Trials Show Protection


Recent trials showed the significance of vaccinating for classical and reassortant H1N1 viruses. According to Fleck, pigs vaccinated with a vaccine containing only cH1N1+H3N2 were not protected when challenged with rH1N1. However, pigs injected with a vaccine containing rH1N1 had a statistically significant reduction in lung lesions after rH1N1 challenge, compared to unvaccinated controls and pigs injected with the cH1N1+H3N2 vaccine.

In another study, pigs were vaccinated twice 2 weeks apart with MaxiVac Excell 3 (cH1N1+rH1N1+H3N2). From 3 to 4 weeks after the second dose, they were challenged with either virulent rH1N1 or cH1N1. After 5 days, they were necropsied and their lungs were scored. MaxiVac Excell 3 significantly reduced lung lesions, as well as the percent of pigs positive for virus recovery from the lung tissue after both types of challenge. "The results demonstrate excellent efficacy, with no interference between antigens," Fleck says.

Pigs vaccinated with MaxiVac Excell 3 also showed significantly less nasal shedding of rH1N1, she says. Nasal swabs were collected daily from pigs after rH1N1 challenge and until necropsy. Overall, there was a 98.6% reduction in nasal viral titer during the 5 days after SIV challenge in pigs vaccinated with MaxiVac Excell 3, compared to unvaccinated controls. The difference was statistically significant.

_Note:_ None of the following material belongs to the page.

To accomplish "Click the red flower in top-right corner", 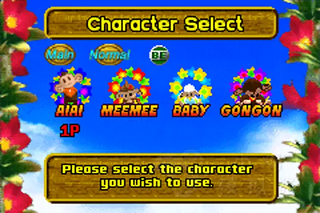I will click(297, 35).
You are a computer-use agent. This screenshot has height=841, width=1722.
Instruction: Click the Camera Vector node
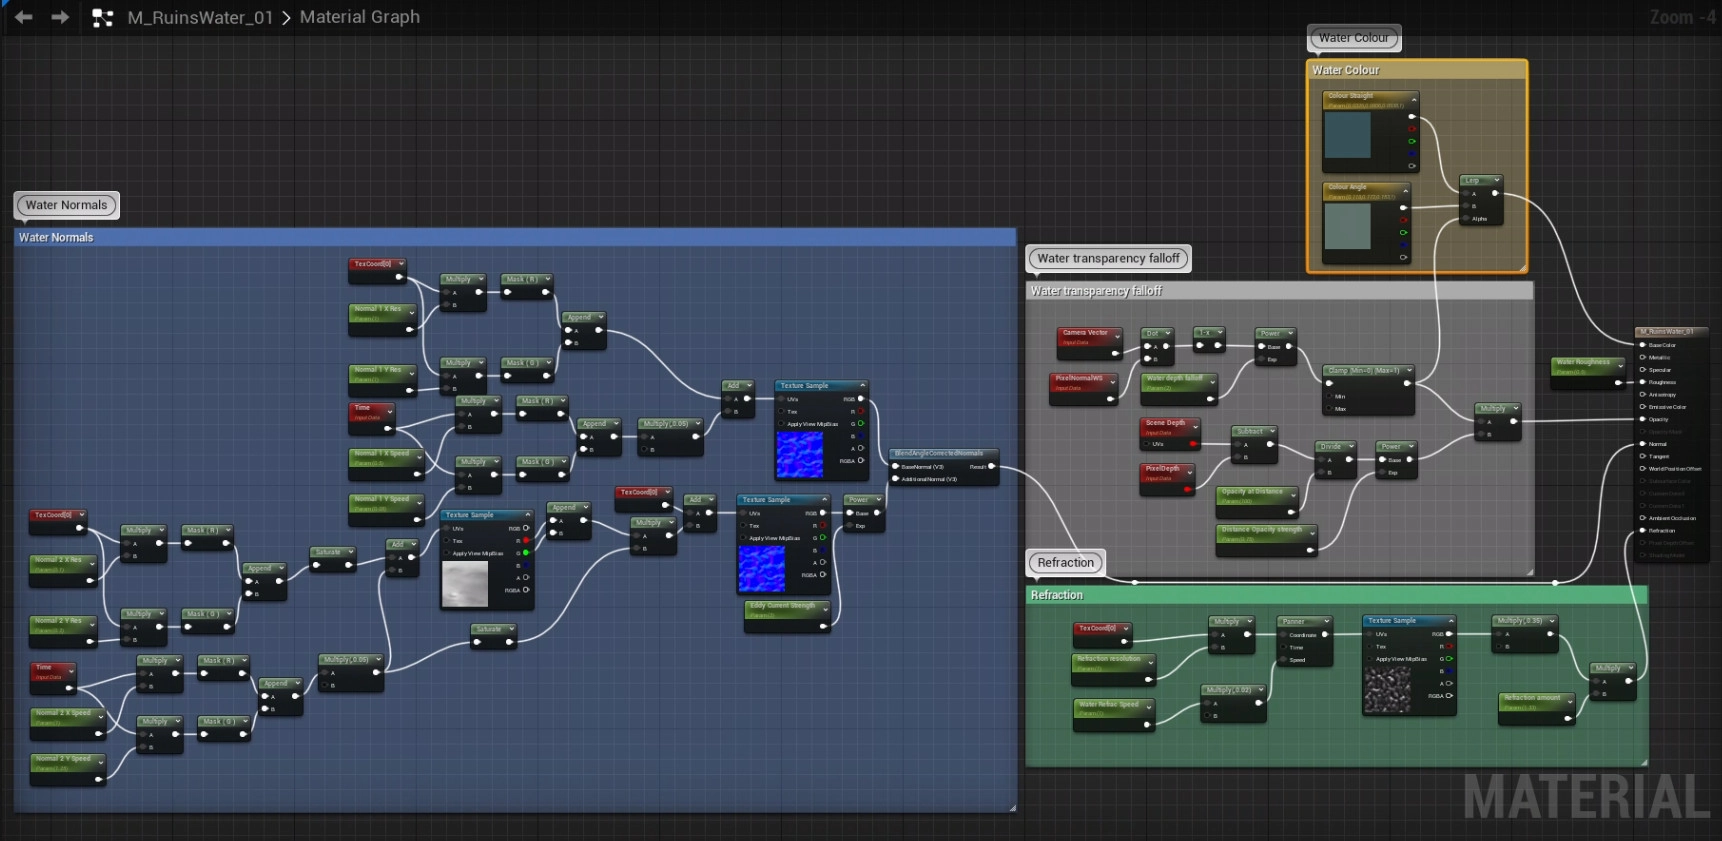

"A reduction in nasal viral shed means less virus on the farm and a lower overall SIV challenge for all animals in the herd," Fleck says.


Proven Safety in Pigs, Breeding Stock


The strains in MaxiVac Excell 3 have been carefully selected and balanced for optimum performance. Because the vaccine contains Emunade®, the same proprietary adjuvant used for many years in the company's M+Pac® mycoplasma vaccine, MaxiVac Excell 3 can be used with confidence in sows or pigs with virtually no reactions or performance setbacks, according to Fleck.

MaxiVac Excell 3 is approved for use in pigs 5 weeks of age or older, including boars and pregnant sows, as an aid in the prevention of disease associated with the SIV subtypes rH1N1, cH1N1 and H3N2. The vaccine also has been shown to reduce pneumonia and lung infection following challenge. Schering-Plough Animal Health recommends vaccinating healthy pigs with a 2 mL intramuscular (IM) dose and revaccinating 2 to 3 weeks later.

"It's best to consult with your veterinarian for optimum vaccination timing to avoid interference with maternal antibodies from vaccinated sows," Fleck says.